Text segment:
□ □ □ □

Cloud Base Height Calculator
Estimate the height of fair-weather cumulus cloud bases from the gap between the surface air temperature and the dew point. A wider temperature/dew-point spread means drier air and higher cloud bases; a narrow spread means humid air and low cloud.
Enter Values
How to use this calculator
- Enter the current surface air temperature in °C (it can be negative on a cold day).
- Enter the dew point temperature in °C — it must be below the air temperature.
- Read the estimated cloud base in both metres and feet above ground level (AGL), plus the spread the estimate is based on.
How it works
Rising air cools until it reaches saturation and cloud forms — the lifting condensation level. A well-known convective rule of thumb places that level about 125 m above ground for every 1 °C of difference between the air temperature and dew point, so cloud base (m AGL) = 125 × (T − Td). Dividing the metres by 0.3048 converts to feet, which works out to roughly 410 ft of cloud base per °C of spread.
Worked example
Worked example. On a fair afternoon the air temperature is 25 °C and the dew point is 15 °C. The spread is 10 °C, so the estimated cloud base is 125 × 10 = 1,250 m AGL, or 1,250 / 0.3048 ≈ 4,101 ft AGL.
Common mistakes
- Entering a dew point equal to or above the air temperature — the spread must be positive, and a zero spread means saturation at the surface (fog), not a lifted cloud base.

□ □ □ □

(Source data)

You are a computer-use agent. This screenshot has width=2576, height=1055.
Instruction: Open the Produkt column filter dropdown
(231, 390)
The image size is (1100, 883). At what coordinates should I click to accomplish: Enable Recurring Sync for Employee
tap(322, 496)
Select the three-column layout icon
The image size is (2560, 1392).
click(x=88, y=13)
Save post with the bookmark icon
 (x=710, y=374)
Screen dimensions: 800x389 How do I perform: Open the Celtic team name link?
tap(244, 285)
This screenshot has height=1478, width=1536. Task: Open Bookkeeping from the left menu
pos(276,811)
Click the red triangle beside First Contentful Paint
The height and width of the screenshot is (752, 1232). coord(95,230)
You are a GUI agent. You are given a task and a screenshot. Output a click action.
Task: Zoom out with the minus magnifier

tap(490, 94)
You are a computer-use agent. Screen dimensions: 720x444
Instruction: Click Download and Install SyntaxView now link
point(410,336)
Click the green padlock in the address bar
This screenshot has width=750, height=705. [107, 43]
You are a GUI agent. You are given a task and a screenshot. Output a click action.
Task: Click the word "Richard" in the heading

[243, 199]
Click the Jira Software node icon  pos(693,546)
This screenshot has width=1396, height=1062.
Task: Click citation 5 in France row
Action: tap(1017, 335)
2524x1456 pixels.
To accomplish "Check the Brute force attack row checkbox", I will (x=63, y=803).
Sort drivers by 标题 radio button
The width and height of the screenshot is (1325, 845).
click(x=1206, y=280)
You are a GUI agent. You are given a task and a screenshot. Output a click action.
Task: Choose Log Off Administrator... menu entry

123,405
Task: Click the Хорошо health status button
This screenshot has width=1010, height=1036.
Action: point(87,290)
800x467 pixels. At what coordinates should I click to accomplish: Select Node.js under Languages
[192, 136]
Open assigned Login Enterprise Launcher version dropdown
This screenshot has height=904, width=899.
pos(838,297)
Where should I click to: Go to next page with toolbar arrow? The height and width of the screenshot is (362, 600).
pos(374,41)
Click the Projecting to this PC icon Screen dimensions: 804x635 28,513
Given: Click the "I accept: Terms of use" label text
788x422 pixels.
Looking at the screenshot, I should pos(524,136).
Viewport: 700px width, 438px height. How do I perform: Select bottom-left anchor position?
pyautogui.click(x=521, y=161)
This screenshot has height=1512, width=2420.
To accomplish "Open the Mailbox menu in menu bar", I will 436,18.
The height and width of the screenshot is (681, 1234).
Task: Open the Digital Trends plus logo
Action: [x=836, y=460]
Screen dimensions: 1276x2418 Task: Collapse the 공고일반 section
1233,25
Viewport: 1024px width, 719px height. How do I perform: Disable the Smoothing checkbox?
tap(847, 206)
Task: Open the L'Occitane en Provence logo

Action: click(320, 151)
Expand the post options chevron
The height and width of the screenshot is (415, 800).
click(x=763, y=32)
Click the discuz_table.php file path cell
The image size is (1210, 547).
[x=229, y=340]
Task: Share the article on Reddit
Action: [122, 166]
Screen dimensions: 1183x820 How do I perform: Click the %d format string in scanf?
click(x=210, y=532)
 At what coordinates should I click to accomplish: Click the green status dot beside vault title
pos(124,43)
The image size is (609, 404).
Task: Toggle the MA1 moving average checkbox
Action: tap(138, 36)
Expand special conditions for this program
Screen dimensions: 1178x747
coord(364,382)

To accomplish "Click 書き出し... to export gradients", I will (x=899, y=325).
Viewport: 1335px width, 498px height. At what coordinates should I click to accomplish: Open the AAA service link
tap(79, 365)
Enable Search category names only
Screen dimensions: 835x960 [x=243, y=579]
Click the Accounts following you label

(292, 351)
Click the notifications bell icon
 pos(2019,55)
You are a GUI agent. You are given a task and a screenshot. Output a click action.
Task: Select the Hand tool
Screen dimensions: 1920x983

□ □ □ □

Directions:
• 1. Start at the first line of the source data and stop after the line containing "will (x=63, y=803).". Arrange those lines as a JSON list of strings, one string per line, leaving out blank lines.
• 2. Pick up the cloud base calculator page after its last sentence and keep writing it.
The cloud base calculator page and the source data are unrelated material.

Outputs for the tasks:
• 1.
[
  "You are a computer-use agent. This screenshot has width=2576, height=1055.",
  "Instruction: Open the Produkt column filter dropdown",
  "(231, 390)",
  "The image size is (1100, 883). At what coordinates should I click to accomplish: Enable Recurring Sync for Employee",
  "tap(322, 496)",
  "Select the three-column layout icon",
  "The image size is (2560, 1392).",
  "click(x=88, y=13)",
  "Save post with the bookmark icon",
  " (x=710, y=374)",
  "Screen dimensions: 800x389 How do I perform: Open the Celtic team name link?",
  "tap(244, 285)",
  "This screenshot has height=1478, width=1536. Task: Open Bookkeeping from the left menu",
  "pos(276,811)",
  "Click the red triangle beside First Contentful Paint",
  "The height and width of the screenshot is (752, 1232). coord(95,230)",
  "You are a GUI agent. You are given a task and a screenshot. Output a click action.",
  "Task: Zoom out with the minus magnifier",
  "tap(490, 94)",
  "You are a computer-use agent. Screen dimensions: 720x444",
  "Instruction: Click Download and Install SyntaxView now link",
  "point(410,336)",
  "Click the green padlock in the address bar",
  "This screenshot has width=750, height=705. [107, 43]",
  "You are a GUI agent. You are given a task and a screenshot. Output a click action.",
  "Task: Click the word \"Richard\" in the heading",
  "[243, 199]",
  "Click the Jira Software node icon  pos(693,546)",
  "This screenshot has width=1396, height=1062.",
  "Task: Click citation 5 in France row",
  "Action: tap(1017, 335)",
  "2524x1456 pixels.",
  "To accomplish \"Check the Brute force attack row checkbox\", I will (x=63, y=803)."
]

• 2.
- Applying it to stratus, fog, frontal or orographic cloud — the 125 m/°C rule is only for convective (thermal-driven) cumulus.
- Treating the result as an exact or aviation-grade figure — real cloud bases shift with the actual lapse rate, humidity and terrain.
Frequently asked questions
Why 125 metres per degree?
It comes from the difference between the dry adiabatic lapse rate (how fast rising unsaturated air cools) and the rate at which the dew point falls with height. The two converge at roughly 125 m per °C of surface spread, which is where saturation and cloud formation occur.
Is this accurate enough for flying?
No. It is a rough educational estimate for convective cumulus only. For aviation always use official aerodrome forecasts (TAF), METARs and observed ceilings rather than a rule-of-thumb calculation.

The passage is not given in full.